Phase 3: phloretin effect

Blocking glucose efflux with phloretin (Fig. 2, third vertical dotted line) after 40 s of net glucose efflux when a substantial amount of glucose remains within the oocyte (Fig. 2, A, B, and E) reverses the decrease in vestibular glucose (Fig. 2 B) and prevents further glucose loss from the oocyte (Fig. 2, AC). Vestibular glucose equilibrates with the higher glucose concentration remaining in the inner layers of the cytosol (Fig. 2, B and E). The resultant rise of the total osmolarity in the vestibule and outer cytosolic layer, above that of the external solution (Fig. 2 F), switches the direction of net water flow, resulting in return of net inward water flow (Fig. 2, A and D). The model simulation shows that this changed direction of water flow is entirely ascribable to a change in direction of water movement via the transporter. Flow via the membrane is only secondarily affected by isotonic removal of external glucose.
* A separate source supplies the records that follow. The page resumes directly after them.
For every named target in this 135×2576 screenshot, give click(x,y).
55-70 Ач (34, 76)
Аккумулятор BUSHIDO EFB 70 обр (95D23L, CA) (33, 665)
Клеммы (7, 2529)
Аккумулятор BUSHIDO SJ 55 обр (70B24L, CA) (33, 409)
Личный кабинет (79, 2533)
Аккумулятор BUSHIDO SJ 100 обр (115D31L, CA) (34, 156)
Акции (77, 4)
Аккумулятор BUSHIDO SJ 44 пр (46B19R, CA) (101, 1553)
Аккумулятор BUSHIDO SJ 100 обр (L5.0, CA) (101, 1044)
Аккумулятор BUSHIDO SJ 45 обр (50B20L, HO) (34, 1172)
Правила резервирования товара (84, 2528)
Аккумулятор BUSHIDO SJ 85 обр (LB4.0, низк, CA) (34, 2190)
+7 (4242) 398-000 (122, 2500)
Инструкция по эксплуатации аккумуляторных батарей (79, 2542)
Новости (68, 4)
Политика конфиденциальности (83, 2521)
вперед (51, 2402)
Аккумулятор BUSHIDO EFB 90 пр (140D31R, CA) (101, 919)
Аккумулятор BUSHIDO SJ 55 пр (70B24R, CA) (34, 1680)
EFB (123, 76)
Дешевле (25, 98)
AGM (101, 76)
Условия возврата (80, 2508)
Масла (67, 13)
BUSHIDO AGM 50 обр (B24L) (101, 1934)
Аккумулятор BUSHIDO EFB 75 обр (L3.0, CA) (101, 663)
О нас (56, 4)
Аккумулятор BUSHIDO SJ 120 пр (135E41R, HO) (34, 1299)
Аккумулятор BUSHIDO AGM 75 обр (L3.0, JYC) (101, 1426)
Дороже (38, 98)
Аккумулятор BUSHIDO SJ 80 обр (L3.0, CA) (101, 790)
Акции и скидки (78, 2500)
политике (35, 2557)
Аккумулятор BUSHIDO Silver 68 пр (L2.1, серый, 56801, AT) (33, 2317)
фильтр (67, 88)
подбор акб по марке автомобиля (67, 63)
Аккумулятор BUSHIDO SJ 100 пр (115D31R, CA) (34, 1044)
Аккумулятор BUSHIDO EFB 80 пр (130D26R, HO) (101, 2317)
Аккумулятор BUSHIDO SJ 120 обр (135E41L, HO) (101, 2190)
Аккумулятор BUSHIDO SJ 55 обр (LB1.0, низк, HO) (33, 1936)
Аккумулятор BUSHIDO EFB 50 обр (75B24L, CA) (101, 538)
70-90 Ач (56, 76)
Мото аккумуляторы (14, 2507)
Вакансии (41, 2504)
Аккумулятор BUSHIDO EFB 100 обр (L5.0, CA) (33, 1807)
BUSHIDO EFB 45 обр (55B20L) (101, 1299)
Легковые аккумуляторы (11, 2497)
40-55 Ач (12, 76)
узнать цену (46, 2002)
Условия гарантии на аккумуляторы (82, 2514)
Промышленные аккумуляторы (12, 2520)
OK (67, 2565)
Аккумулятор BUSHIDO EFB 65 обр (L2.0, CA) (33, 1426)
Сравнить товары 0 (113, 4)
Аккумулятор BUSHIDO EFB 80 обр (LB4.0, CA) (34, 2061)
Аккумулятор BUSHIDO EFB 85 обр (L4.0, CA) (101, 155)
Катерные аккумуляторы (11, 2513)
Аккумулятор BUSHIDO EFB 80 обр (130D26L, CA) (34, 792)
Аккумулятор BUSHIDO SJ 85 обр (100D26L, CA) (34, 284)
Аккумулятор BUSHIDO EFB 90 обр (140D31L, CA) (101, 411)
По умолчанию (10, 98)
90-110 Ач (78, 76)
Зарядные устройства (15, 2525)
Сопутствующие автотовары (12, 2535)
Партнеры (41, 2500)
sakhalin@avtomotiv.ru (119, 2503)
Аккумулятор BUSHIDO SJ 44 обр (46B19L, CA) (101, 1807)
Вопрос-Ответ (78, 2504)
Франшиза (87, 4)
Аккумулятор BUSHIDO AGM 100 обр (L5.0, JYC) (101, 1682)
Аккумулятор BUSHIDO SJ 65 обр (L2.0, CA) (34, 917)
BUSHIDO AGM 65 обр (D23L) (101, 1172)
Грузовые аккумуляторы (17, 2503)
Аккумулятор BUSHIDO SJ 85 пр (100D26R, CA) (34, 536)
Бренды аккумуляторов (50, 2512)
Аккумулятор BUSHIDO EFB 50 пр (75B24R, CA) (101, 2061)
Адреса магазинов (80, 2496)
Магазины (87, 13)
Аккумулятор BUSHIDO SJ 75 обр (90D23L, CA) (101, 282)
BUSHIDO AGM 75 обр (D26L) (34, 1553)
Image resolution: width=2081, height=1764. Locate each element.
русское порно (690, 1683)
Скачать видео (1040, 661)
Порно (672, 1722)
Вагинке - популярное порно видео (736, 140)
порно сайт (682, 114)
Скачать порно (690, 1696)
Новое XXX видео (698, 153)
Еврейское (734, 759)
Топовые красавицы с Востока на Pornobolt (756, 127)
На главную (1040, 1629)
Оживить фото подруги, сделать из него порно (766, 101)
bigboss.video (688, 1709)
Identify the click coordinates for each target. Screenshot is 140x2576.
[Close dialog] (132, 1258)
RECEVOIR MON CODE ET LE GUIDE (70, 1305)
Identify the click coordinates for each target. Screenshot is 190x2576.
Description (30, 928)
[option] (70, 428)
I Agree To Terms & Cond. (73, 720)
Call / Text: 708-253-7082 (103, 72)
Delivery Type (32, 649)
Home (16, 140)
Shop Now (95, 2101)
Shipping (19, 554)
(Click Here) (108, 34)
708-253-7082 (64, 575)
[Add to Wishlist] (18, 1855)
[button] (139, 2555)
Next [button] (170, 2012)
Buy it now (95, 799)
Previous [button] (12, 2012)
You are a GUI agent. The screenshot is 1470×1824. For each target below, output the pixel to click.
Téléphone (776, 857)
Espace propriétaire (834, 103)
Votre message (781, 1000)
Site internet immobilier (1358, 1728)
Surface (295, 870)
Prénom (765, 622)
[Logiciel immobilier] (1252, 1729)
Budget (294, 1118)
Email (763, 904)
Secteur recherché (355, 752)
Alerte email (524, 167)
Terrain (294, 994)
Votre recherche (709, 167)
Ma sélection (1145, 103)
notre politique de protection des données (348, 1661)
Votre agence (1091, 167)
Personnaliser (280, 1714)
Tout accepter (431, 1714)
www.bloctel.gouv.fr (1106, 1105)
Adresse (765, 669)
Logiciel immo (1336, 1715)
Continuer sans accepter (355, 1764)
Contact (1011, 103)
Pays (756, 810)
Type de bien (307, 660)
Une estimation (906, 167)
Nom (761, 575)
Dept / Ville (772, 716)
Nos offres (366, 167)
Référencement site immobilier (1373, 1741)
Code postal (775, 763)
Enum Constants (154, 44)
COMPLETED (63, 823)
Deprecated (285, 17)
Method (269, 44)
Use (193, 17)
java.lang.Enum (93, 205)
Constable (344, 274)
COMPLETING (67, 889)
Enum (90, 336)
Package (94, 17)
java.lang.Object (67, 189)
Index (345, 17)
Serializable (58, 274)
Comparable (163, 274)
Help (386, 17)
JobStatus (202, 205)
Simulation of water transport across SGLT

The experiment simulated here, demonstrating the effects of Na-glucose cotransport via SGLT on water transport in oocytes, is that carried out by Zeuthen et al. (23). Their protocol was designed to illustrate the main features of Na+ and glucose-coupled water flows in oocytes expressing SGLT1. The oocytes were isotonically exposed to 1 mM 3-OMG in Na+ buffer for 3.5 min (phase 1). At 90 s (phase 2) hypertonic urea (20 mM), which is impermeable to these oocytes, was added to the external solution for 30 s to monitor the effect of an osmotic pressure gradient on oocyte water flow. After removal of urea, the oocytes swelled (phase 3) for another 90 s before the 3-OMG was isotonically removed from the external solution and replaced with phloridzin (200 μM) (phase 4). This caused the 3-OMG-induced Na+ current to fall by ≈90%. After a further 3 min, the oocytes were exposed for a second time to hypertonic urea (phase 5) to monitor the osmotic water flow in the phloridzin-inhibited state. Urea had no effect on the 3-OMG-induced current at either stage.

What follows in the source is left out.